■ **WORK TO BE COMPLETED**
In the data that follows, count each line holding the string "Offer"; answer with the number only.

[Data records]
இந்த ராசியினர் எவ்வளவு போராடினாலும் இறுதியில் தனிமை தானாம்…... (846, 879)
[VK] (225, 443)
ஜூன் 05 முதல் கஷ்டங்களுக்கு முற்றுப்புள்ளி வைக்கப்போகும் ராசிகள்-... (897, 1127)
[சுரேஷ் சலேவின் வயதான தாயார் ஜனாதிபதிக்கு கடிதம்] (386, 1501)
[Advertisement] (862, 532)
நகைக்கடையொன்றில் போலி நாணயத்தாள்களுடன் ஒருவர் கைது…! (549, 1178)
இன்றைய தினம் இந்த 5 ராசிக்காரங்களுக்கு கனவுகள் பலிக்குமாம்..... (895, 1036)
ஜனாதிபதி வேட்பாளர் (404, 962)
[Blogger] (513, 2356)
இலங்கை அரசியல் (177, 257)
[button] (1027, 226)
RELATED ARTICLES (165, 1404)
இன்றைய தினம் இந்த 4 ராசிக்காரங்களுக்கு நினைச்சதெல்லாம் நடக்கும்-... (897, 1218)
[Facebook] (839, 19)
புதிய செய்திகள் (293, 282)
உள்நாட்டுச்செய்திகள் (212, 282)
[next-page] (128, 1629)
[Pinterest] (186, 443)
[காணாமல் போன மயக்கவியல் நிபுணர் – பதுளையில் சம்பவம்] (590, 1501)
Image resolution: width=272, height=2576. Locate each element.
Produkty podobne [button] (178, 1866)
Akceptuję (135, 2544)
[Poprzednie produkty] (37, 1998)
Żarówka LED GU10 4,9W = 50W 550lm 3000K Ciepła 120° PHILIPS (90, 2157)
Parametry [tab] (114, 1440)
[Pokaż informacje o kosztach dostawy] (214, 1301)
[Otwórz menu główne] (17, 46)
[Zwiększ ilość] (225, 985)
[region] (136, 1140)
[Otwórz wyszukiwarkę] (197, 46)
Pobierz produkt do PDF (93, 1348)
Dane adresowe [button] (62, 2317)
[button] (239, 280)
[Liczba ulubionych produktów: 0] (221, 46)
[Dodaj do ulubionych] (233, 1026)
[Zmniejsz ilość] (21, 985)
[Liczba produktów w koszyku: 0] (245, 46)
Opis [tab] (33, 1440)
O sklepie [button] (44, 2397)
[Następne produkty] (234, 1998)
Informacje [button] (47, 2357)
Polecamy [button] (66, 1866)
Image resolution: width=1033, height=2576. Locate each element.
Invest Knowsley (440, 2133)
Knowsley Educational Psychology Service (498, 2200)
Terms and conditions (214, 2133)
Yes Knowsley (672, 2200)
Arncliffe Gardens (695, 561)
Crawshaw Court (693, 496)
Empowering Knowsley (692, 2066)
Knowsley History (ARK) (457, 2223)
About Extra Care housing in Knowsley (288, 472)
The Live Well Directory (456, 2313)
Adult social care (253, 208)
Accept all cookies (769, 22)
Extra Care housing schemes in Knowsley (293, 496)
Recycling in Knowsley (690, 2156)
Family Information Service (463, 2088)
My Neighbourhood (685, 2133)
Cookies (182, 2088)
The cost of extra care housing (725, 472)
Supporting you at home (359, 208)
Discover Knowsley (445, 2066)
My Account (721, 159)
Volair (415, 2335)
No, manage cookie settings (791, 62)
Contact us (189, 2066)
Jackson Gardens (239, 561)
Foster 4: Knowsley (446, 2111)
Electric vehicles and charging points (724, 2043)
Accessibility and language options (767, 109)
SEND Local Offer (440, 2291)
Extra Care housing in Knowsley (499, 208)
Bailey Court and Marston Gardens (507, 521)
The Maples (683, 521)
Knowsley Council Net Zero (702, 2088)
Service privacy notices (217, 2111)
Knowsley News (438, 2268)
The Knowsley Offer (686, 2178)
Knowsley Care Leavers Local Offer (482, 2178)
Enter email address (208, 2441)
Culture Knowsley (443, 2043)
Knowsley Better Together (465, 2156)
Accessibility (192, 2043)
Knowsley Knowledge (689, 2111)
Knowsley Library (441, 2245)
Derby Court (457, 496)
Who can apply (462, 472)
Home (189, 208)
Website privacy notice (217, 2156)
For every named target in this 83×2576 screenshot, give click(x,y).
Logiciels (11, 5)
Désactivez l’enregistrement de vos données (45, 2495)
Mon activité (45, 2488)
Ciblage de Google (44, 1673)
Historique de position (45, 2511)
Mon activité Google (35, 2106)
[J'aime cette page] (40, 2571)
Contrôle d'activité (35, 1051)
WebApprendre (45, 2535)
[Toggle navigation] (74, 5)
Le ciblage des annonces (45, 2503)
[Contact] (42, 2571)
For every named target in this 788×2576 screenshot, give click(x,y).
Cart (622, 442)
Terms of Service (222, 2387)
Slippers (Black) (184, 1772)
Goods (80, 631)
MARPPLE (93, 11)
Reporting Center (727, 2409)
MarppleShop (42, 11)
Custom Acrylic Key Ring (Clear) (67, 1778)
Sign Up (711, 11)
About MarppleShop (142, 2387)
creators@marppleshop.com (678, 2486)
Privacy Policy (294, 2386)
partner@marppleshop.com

■ **ANSWER FOR THIS EXERCISE**
3